↓↓↓

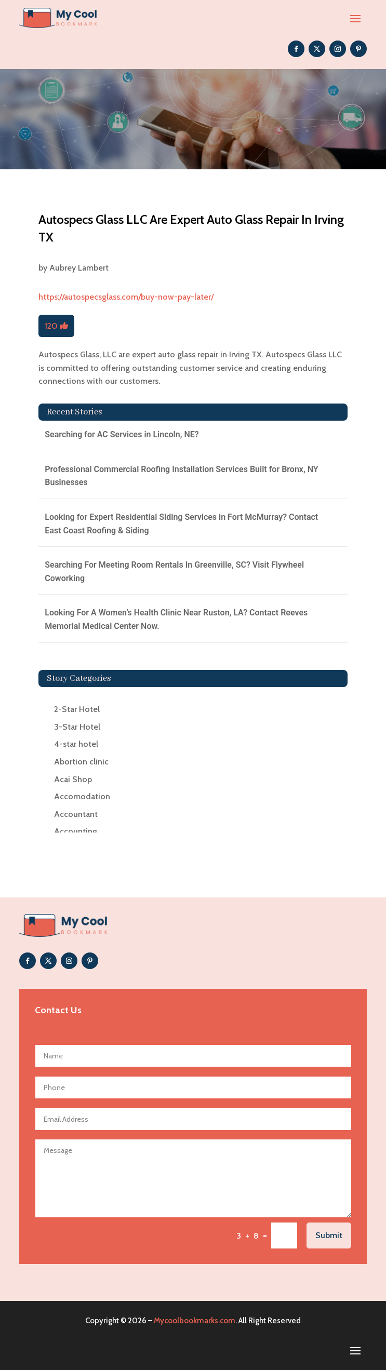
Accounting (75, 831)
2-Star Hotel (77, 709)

↑↑↑
↓↓↓

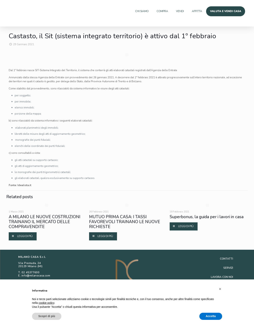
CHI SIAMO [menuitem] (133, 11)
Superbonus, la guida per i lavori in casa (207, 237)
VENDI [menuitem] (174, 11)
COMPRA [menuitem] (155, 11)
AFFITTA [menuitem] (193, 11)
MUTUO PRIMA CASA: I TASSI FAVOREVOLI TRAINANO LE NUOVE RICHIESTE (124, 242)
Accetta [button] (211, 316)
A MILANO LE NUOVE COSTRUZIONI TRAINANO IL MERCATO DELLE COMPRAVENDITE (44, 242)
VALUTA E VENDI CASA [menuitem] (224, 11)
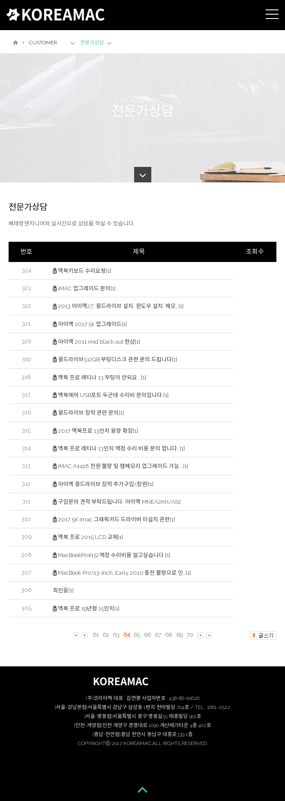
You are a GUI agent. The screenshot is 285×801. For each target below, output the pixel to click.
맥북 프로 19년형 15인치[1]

↑↑↑
↓↓↓

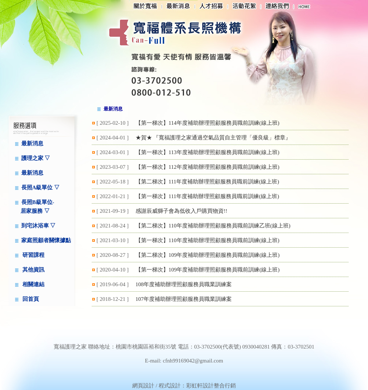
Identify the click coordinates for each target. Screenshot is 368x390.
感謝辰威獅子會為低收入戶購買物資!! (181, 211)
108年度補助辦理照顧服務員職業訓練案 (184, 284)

↑↑↑

-- STATED TASK --
Rewrite the entries from the line with "Accetta [button] (211, 316)" up to and including the line with "VALUTA E VENDI CASA [menuitem] (224, 11)", swapping "TRAINANO" for "SPINGONO" and keeping everything else the same. Give only those lines.

-- RESULT OF THIS TASK --
Accetta [button] (211, 316)
A MILANO LE NUOVE COSTRUZIONI SPINGONO IL MERCATO DELLE COMPRAVENDITE (44, 242)
VALUTA E VENDI CASA [menuitem] (224, 11)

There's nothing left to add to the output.